In this day and age, fancy graphics have often taken precedence over strong gameplay. However, there’s a segment of the gaming population that still believe that graphics may wow people, but it’s the gameplay that keeps them coming back and that’s exactly what Out Of the Park Baseball 14 (OOTP 14) brings to the table.
As I played this addicting game, I kept asking myself, “I wish I had this game when I was a kid.” Seriously, OOTP 14 really sits you down and shows you what it’s like being a general manager of a baseball team. Want to play with the big boys in the MLB? Just remember, you’re not just dealing with the parent club, you have to make decisions for the entire organization, all the way down to rookie ball. That’s how deep OOTP is. Do you want to be the general manager of a farm club? Don’t get too comfortable with that lineup you’re trotting out every day, as it’s bound to change when players progress or players from higher up get injured and the team needs a replacement.
So what’s new from last year? Firstly, I’m enjoying the completely recoded player origin system. There are five ways for a player to come into the league: First-Year Player Draft, International Amateur Top Prospects, Established International Free Agents, International Scouting Discoveries, Players from Independent Leagues. These backstories encompass pretty much the entire gamut of how players enter the MLB.
Personally, I’ve enjoyed the New Fielding Ratings Development System, which is effectively a progression system that aims to simulate how players grow out of positions or change positions based on their fielding numbers. For examples, many times good hitting catchers who suffer from poor defense will no longer stuck behind the plate, they can learn and thrive at another position (most likely first base, third base, or right field).

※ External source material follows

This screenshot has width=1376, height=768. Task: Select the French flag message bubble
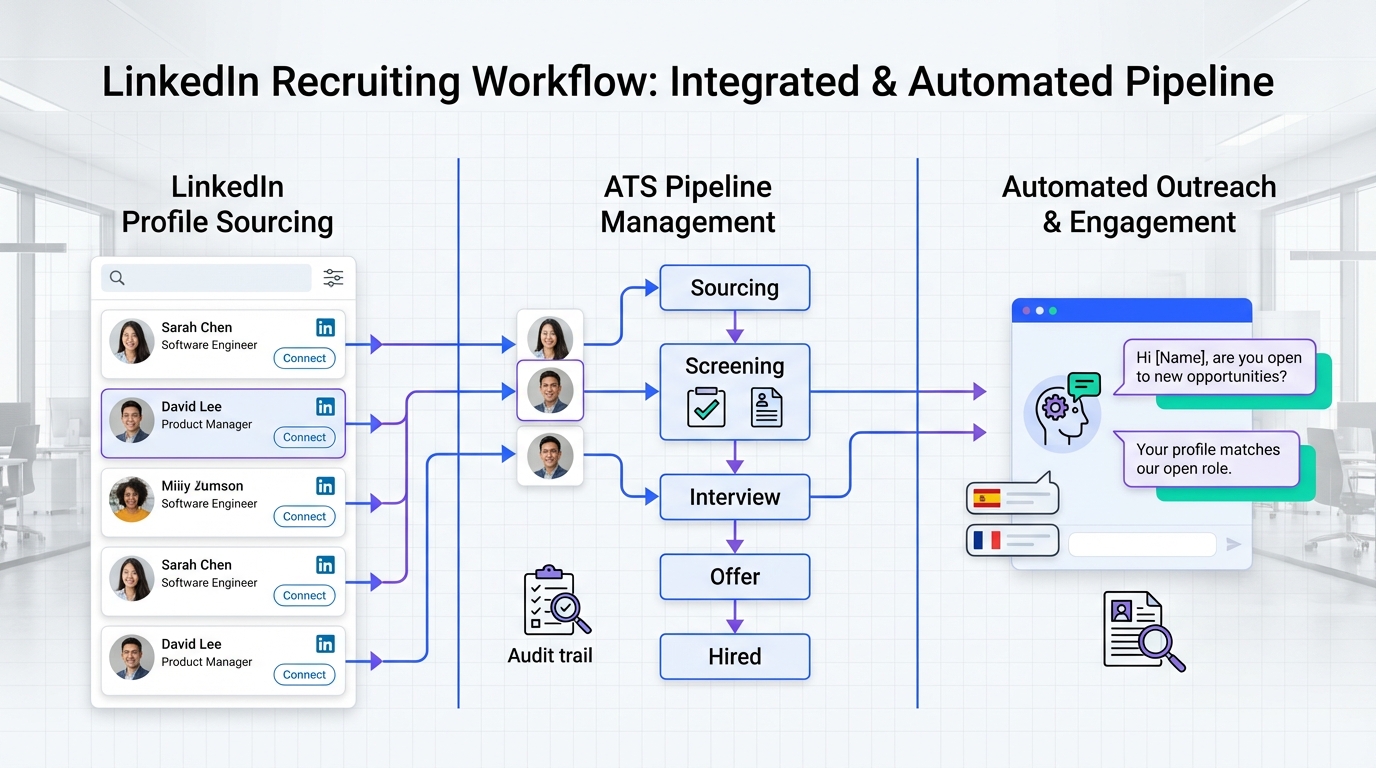1012,541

One new feature, albeit minor, that many fans of the series have clamored for is a better trading AI. In particular, CPU-controlled teams no longer try to trade the same player over and over again, after the invention of the “Not interested in Player X” function. I much-needed and much-appreciated featured addition to the series.

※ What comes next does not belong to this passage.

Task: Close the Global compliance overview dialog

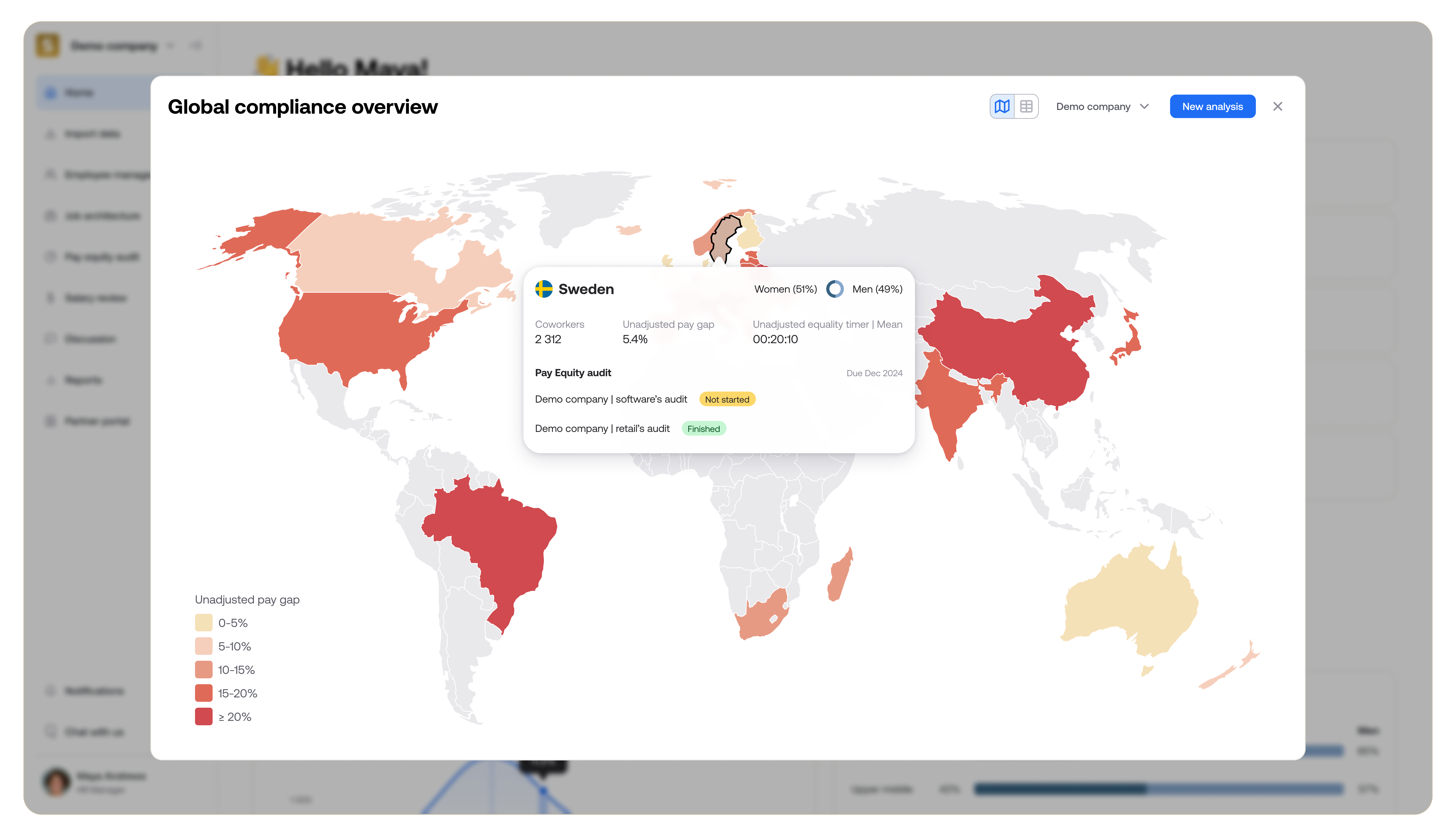Action: (1277, 107)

Just like in real-life baseball, it’s the little things in the game that define a player’s legacy and Out of the Park Baseball ’14 does just that. For instance, the depth chart offers more flexibility to add LOOGYs, a preferred pinch-hitters and pinch-runners in the appropriate situations. The level of customization is outstanding. There were times I tinkered lineups for hours and didn’t even play a game on the schedule. It’s ridiculous how far into the game you can go without even playing the actual scheduled games.
On the flip side of the coin, first-time entrants into the series will undoubtedly be overwhelmed. Being a GM, manager, or owner in this game is hard work, but it’s also rewarding when you can figure your way out of sticky situations. Managing morale, injuries, and salaries of over hundreds of players and coaches, while maintaining scouting prowess in each area of the world is a daunting task. Thankfully you can automate most of these, but what fun is that?
Since we don’t review many games here at CttP, we don’t have a rating system. However, I recommend this game and series to anybody who loves baseball. Casual baseball players might not appreciate all that OOTP 14 has to offer, but the hardcore fan will surely sink hours upon hours into this game and won’t come up for air. As we wind down the MLB season, I would recommend OOTP to help you through the winter months. The OOTP community is robust and has add-ons and plug-ins to make the game as realistic as humanly possible.
Despite the huge learning curve, OOTP is well worth the effort, as you’ll be rewarded for the time you put into the game.